The land of climate action: five things that would be different there

#CriticalThinking

Climate, Energy & Natural Resources

Picture of Kris De Meyer
Kris De Meyer

Neuroscientist and Director of the Climate Action Unit at University College London

If we lived in a world where we really knew how to tackle climate change, we would be doing many things differently from today.

Let’s call this mythical, undiscovered world the land of climate action.

Where do we live today? Let’s call it the land of climate change awareness. It’s a world where many are aware that climate change is happening and will get more serious if left unchecked. Despite this knowledge, we are marred in endless debates on how to tackle it. As a result, our collective efforts to deal with it fall short of what is needed.

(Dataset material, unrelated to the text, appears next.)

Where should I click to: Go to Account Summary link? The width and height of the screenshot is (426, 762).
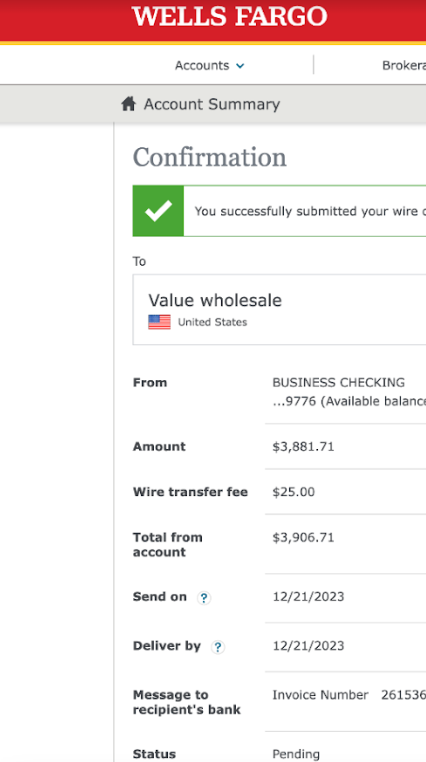(x=212, y=104)
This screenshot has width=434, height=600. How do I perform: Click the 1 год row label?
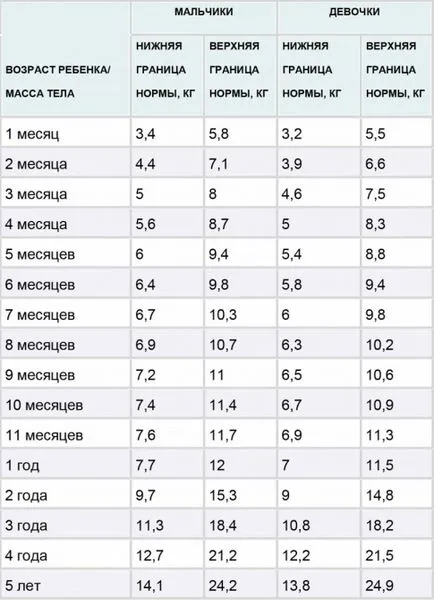click(22, 466)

As a neuroscientist, I noticed years ago that insights into how our brains and minds operate were missing in action in our efforts to tackle climate change. These insights could help us turn the land of climate change awareness into the land of climate action. You might think I’m talking about ‘consumer behaviour change’ – but think again. It’s ‘professional behaviour change’ that I’m talking about.

Here are five of my favourite things about the land of climate action – mindsets and practices that are common sense and conventional wisdom over there, but seem odd and naive in the land of climate change awareness.

In the land of climate action, people are better at distinguishing where their expertise ends and their opinion begins.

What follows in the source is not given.